Louise in our '66 Corvair Corsa, somewhere in the northeast Georgia mountains.
People who read this blog are familiar with my ongoing rant about backing up the files of your cell phone photographs.
Reader Marcus Peddle, who lives and teaches in South Korea, wrote in a comment: "I once asked a student if her parents had taken many pictures of her when she was young. 'Yes," she said, 'but my father broke his phone and all the pictures were lost.' What a disaster."
Marcus blogs at https://imperfect-composition.blogspot.com/
Because I prefer to use a camera that feels like a camera and has the features of something created expressly for photography, I don't take many pictures with my cell phone. But when I make a photo with my cell phone that's important to me, I back it up on my computer and back-up hard drives.
I also back up the photos from my cameras, of course, and I do not reuse my SD cards.

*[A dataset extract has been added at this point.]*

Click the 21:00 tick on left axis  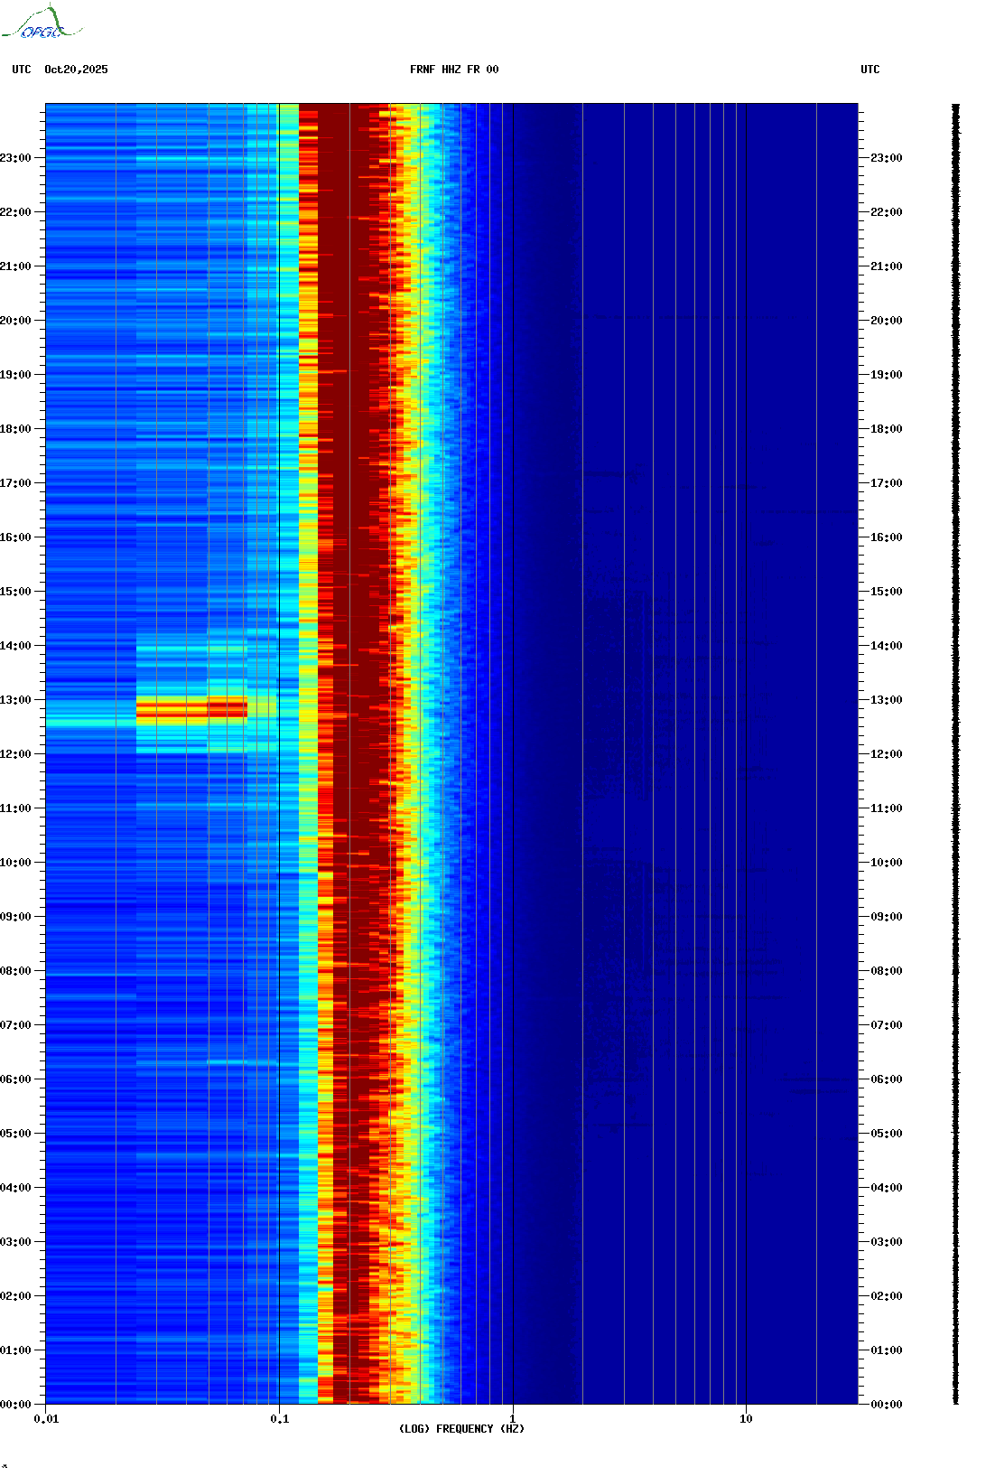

They are so cheap now that when I fill one up, I replace it with a new one and store the old card.
When Louise and I went on a memorable weekend trip to the northeast Georgia mountains back in 1971, cell phones were almost beyond imagination -- like something from a Dick Tracy comic strip.

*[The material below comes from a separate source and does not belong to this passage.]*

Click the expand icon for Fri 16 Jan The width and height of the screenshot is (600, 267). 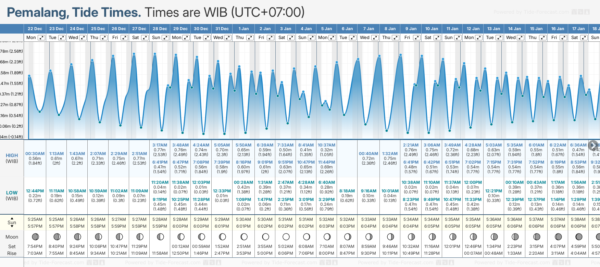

But I did have a camera with me (as always) and took a few pictures. I wish I had taken more. This is the only survivor I've found, and it's important to me. The photo was originally square, so I probably made it with a Rolleicord Vb twin-lens reflex and cropped the image down to a rectangle because that's easier to post on Facebook. The
picture doesn't have anything to do with today's topic, but since this
is a photography blog, I feel an obligation to show you a photo. :o)
(The Corsa, by the way, was a really fun-to-drive car on mountain roads. A true poor man's Porsche)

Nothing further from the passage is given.